Les années passèrent, puis un jour, on me prépara ainsi que mes compagnons d’écurie pour un long voyage. C’était en 1972.
J’appris que je ne galoperai plus dans les allées sablonneuses des forêts de l’Oise car mon maître et tout l’Equipage partaient dans une autre région : la Nièvre.
Les forêts n’étaient pas les mêmes. Plus belles, mais le terrain plus dur pour mes jambes de 12 ans… Pendant neuf saisons encore je fis le bonheur de mon maître qui était très gentil avec moi, faisant attention où je passais pour ne pas me blesser. Et puis l’été il m’emmenait avec les chiens dans toute la France pour animer des manifestations.
…Après avoir couché à Lyon chez des amis à mon maître, et comme nous étions en avance, il décida de nous arrêter au bord de la route, le long des plages de Narbonne pour nous rafraîchir. C’est ainsi que je découvris un immense lac que mon maître appela la mer. Les chiens se précipitèrent dedans pour boire. Je vis qu’ils faisaient une drôle de bobine. A mon tour, j’y trempais les lèvres. La gorge se mit à me brûler, l’eau était salée… Nous n’avons pas pu nous désaltérer mais pendant une heure nous nous sommes baignés. Mon maître nous fit nager très loin, les chiens qui m’entouraient jouaient avec moi et me tiraient par la queue. Nous étions fous de joie. Vers 18 heures, nous arrivâmes à Carcassonne où pendant trois jours une foule considérable vint nous admirer.
Les saisons défilaient, j’en étais à ma 17e année de chasse avec comme seul maître et ami celui que tout le monde appelait Pierrot.
J’avais 21 ans, et mes jambes me trahirent. Mon maître ne m’envoya pas à la boucherie, comme bien d’autres auraient fait. ll m’offrit une vieillesse heureuse en me conduisant dans une propriété où je fais le bonheur des enfants.

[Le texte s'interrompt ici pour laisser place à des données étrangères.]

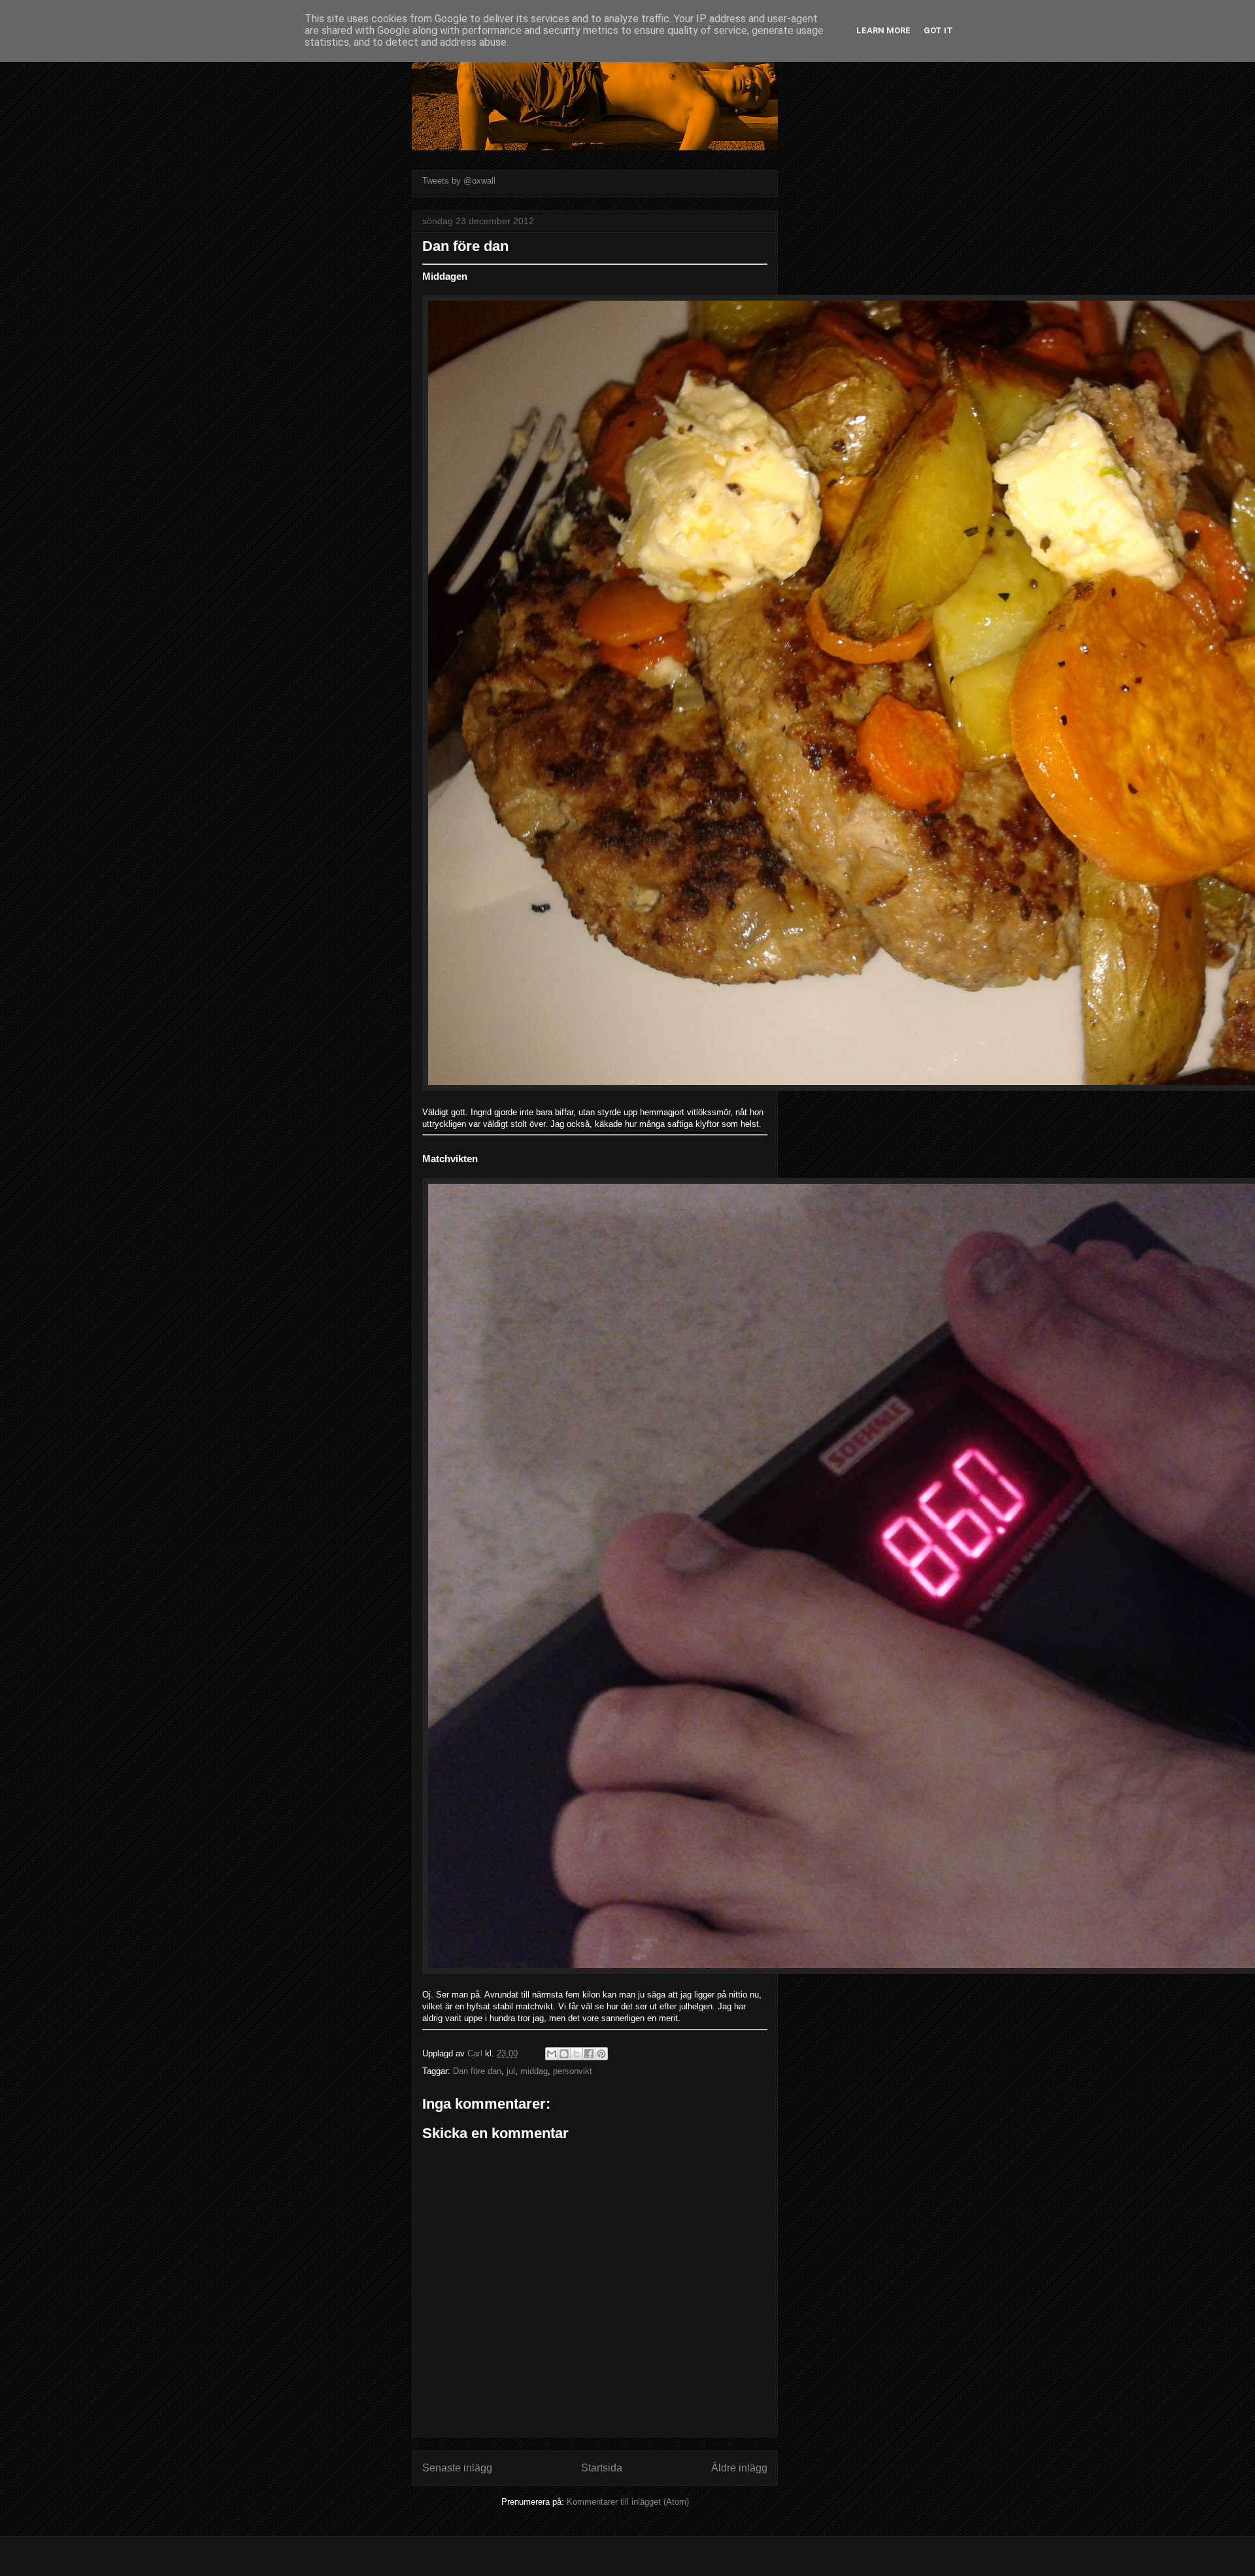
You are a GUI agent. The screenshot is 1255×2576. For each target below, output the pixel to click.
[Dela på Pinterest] (601, 2053)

Merci Pierrot de m’avoir donné tant de joies pendant toutes ces années, et de m’avoir traité avec autant d’amour. Je souhaite à tout cheval d’avoir une vie comme fut la mienne.
PEER GUNT
Messages
1. 83-84 : Pierre Berthier sur son cheval Peer Gunt, 29 janvier 2018, 18:43, par BERGER
Bravo à vous Monsieur BERTHIER pour cet article rempli de sensibilité et de reconnaissance pour le cheval (si rare de nos jours).
Je vous ai connu il y a fort longtemps mais je savais par mon papa que vous étiez dans la Nièvre. Mon père était un grand homme de cheval qui s’appelait Francisque BERGER de Charolles et qui recevait tous les veneurs en particulier le Comte de La Roche Aymond qui achetait des chevaux pour un de ses amis dont le nom ne me revient pas. Quel dommage.